◆ Problem to solve: From the data below, set down exactly the lines between the one holding "Àmbit Maria Corral (88, 2386)" and the one holding "[Reddit] (30, 261)", inclusive, and no others.
----------------
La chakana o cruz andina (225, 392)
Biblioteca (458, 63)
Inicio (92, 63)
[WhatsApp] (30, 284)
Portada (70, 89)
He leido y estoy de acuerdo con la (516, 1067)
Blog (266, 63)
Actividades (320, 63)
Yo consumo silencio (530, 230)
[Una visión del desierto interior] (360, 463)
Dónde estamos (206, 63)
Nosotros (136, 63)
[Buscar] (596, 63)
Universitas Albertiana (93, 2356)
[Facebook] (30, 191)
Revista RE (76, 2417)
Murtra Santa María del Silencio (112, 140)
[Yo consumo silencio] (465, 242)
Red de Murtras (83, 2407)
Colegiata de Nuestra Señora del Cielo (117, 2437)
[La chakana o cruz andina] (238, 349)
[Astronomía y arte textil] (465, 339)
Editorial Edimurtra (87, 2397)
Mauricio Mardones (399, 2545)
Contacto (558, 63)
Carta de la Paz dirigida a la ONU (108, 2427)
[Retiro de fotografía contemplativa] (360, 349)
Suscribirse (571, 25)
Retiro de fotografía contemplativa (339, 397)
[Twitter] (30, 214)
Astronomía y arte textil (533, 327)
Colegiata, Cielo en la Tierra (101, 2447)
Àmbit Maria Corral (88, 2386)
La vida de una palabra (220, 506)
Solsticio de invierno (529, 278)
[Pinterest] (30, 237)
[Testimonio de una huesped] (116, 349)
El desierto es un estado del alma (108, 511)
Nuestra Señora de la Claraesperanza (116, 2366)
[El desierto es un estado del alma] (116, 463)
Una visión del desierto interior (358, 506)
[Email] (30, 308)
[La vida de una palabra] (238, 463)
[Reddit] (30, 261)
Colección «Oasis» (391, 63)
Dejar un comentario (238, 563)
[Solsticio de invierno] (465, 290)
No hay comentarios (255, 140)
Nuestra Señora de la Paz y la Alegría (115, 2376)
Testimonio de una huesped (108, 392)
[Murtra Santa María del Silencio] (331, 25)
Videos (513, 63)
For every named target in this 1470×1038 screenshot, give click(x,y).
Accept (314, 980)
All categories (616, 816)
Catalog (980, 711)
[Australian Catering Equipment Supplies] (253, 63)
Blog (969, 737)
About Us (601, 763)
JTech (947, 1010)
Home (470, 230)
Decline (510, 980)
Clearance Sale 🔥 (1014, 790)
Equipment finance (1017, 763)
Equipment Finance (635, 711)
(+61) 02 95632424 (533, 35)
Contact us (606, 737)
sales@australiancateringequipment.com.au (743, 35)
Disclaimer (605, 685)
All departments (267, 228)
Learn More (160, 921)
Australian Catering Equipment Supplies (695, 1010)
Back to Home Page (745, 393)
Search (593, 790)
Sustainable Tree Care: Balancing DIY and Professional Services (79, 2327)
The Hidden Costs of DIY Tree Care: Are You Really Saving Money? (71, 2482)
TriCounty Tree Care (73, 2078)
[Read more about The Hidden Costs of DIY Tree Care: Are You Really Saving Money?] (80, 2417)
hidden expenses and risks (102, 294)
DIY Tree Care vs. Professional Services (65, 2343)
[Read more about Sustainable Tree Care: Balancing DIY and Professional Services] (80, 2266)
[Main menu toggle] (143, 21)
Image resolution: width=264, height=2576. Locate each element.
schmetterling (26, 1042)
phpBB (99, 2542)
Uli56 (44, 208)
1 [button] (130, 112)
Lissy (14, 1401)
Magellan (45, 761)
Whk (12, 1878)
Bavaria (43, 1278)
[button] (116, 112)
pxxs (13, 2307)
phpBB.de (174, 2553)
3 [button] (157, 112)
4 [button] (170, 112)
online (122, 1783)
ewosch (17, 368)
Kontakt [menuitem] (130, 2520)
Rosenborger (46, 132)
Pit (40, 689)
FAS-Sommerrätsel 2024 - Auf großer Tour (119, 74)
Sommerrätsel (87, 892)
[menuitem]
----------------
◆ Output of the exercise:
Àmbit Maria Corral (88, 2386)
La vida de una palabra (220, 506)
Solsticio de invierno (529, 278)
[Pinterest] (30, 237)
[Testimonio de una huesped] (116, 349)
El desierto es un estado del alma (108, 511)
Nuestra Señora de la Claraesperanza (116, 2366)
[El desierto es un estado del alma] (116, 463)
Una visión del desierto interior (358, 506)
[Email] (30, 308)
[La vida de una palabra] (238, 463)
[Reddit] (30, 261)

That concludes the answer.